6。低病原化がいつやって来るか分からない。2020年に訊かれた時に私はOC43が6年で低病原化したので、おそらくSARS -CoV-2は3年ぐらいじゃ無いかと答えていましたが、低病原化によってパンデミックが終わるとは思えず、むしろ(ワクチン接種後であれ)小児期に感染することで免疫を獲得もしくはBoostが掛かって肺炎を起こしにくい状況になっていくように思います。OC43とは少し違った状況になると予想しています。
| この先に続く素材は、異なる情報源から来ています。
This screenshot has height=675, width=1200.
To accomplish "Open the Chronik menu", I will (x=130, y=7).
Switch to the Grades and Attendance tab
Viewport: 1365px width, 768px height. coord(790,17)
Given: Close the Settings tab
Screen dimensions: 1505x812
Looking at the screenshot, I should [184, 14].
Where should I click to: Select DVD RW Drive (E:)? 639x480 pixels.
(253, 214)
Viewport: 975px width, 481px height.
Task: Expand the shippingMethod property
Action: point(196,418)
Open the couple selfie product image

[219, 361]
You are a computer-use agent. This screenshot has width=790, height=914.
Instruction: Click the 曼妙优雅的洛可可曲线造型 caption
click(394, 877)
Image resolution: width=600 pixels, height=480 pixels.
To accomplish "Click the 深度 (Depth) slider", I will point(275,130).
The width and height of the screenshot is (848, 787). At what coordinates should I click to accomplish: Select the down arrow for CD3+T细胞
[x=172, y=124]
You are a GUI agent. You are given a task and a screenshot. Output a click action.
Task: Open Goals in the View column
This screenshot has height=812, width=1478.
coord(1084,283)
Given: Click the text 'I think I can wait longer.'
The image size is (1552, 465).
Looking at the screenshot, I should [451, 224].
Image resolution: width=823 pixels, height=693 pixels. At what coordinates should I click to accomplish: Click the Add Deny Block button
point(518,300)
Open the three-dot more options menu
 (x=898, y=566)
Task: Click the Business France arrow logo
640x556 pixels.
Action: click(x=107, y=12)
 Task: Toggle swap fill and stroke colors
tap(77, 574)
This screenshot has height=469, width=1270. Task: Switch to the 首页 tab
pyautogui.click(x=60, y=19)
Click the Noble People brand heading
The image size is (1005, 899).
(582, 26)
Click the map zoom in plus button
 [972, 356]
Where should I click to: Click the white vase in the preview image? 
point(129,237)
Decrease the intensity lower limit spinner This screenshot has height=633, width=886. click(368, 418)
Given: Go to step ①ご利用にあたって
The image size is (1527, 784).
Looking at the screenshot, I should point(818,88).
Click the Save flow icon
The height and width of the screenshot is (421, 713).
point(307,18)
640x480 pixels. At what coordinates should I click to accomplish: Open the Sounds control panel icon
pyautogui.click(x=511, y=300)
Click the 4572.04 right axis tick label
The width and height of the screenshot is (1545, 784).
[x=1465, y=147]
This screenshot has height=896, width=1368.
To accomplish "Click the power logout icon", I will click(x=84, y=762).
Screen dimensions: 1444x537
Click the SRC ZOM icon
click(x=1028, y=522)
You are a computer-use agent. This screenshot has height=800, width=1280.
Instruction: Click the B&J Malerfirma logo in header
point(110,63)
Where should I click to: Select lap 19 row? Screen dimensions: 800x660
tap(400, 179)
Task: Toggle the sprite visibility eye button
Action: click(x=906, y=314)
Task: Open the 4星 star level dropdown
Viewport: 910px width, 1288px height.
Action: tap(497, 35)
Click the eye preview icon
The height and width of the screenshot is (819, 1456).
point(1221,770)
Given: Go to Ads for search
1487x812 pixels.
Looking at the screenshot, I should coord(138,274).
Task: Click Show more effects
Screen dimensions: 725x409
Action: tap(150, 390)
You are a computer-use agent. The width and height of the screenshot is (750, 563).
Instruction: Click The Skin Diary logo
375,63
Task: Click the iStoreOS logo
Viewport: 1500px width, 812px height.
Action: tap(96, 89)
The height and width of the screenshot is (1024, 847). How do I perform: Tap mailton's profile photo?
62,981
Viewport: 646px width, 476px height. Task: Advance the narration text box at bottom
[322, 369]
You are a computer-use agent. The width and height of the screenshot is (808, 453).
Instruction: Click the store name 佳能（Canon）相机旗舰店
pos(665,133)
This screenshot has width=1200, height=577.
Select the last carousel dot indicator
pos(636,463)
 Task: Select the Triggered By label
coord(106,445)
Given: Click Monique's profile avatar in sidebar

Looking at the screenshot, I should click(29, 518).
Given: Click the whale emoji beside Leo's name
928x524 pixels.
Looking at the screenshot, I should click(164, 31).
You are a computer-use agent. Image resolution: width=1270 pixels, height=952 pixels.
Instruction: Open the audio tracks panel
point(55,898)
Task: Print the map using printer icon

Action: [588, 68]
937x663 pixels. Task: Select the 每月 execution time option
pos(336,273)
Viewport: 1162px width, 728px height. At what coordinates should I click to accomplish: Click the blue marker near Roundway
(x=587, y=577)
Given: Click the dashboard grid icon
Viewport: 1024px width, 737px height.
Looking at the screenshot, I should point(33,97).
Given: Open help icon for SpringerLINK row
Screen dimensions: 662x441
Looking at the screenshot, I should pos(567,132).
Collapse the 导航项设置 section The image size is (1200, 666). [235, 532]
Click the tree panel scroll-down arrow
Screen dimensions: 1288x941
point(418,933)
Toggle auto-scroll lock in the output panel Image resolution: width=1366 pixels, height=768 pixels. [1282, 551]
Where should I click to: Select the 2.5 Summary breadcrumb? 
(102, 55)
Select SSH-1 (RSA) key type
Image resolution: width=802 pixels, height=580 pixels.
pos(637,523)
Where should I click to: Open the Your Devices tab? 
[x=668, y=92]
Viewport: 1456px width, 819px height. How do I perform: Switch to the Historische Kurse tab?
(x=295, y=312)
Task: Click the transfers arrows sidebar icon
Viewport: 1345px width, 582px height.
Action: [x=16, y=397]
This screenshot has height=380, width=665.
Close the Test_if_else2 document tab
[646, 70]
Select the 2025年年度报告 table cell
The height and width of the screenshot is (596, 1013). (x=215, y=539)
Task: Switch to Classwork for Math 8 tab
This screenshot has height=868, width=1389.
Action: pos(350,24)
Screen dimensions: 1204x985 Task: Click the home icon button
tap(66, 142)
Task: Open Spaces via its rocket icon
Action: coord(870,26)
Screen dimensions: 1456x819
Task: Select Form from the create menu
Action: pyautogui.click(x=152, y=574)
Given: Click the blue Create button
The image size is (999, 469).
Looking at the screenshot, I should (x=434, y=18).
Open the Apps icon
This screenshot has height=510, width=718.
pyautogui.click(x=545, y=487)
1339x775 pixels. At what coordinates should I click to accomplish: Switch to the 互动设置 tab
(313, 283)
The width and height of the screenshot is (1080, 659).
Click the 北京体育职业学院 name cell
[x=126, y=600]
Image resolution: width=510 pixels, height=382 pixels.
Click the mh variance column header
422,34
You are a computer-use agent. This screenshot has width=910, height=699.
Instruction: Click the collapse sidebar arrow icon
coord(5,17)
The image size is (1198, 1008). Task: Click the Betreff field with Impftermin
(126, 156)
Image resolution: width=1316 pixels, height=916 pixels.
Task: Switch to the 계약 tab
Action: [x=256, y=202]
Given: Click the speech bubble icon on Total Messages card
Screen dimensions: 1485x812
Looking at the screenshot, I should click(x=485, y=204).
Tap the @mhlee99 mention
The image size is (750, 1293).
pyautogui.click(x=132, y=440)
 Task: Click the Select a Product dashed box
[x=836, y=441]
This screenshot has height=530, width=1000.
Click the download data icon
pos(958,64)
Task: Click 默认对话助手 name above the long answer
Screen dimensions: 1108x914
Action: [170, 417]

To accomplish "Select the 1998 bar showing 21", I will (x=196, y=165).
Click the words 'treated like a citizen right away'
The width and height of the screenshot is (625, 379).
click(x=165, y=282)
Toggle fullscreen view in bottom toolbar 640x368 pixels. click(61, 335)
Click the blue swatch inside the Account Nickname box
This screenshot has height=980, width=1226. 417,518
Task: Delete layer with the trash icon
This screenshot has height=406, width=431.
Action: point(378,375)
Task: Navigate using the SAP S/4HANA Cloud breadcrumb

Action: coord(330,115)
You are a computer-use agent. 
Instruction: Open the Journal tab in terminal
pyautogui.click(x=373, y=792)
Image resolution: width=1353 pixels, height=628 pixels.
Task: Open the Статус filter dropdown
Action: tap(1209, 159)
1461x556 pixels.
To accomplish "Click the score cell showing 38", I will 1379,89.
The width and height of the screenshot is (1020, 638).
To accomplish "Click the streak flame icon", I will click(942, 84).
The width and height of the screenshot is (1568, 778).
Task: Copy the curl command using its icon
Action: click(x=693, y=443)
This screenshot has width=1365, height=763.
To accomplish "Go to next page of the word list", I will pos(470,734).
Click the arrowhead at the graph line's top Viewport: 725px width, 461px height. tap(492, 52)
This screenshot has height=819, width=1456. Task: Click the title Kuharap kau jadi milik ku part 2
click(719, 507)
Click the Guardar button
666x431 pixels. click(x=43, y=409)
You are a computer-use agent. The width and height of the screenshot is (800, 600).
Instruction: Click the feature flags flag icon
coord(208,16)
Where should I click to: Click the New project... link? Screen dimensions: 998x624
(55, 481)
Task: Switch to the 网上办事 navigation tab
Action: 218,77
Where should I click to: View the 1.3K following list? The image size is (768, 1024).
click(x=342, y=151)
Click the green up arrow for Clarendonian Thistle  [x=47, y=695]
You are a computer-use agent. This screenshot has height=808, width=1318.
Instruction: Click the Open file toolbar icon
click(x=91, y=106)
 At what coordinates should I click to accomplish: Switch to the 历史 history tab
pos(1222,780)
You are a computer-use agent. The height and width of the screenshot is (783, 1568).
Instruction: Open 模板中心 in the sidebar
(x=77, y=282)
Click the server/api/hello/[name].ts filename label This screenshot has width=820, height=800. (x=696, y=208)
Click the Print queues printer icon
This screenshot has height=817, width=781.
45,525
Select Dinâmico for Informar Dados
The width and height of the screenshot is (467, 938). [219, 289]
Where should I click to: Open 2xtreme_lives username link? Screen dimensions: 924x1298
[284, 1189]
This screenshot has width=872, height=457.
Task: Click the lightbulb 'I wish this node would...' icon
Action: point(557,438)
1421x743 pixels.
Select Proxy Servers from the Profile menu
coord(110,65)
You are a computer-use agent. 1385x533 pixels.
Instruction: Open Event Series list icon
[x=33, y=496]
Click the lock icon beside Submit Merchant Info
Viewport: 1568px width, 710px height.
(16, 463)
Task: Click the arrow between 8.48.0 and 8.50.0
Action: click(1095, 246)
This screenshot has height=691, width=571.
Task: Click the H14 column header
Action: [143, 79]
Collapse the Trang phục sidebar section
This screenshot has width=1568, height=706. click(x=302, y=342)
7。実は最も繁栄している(個体数が多いという意味です。洞窟の巣には1m^2に5000匹ぶら下がっています。)哺乳類はコウモリです。そしてまだコウモリは数十以上、ひょっとしたら100以上のコロナウイルスを持っています。今後も新たなパンデミックは起こるでしょう。

第8波はグラフを見て分かるように第7波より低い波です。やっとパンデミックの山頂を越えてゴールが見えてきたところです。

一方でインフルエンザは本来R0≒1.3程度なのでマスクと手洗いでかなり防ぐことができます。この冬は最後の大きな山場です。頑張ってください。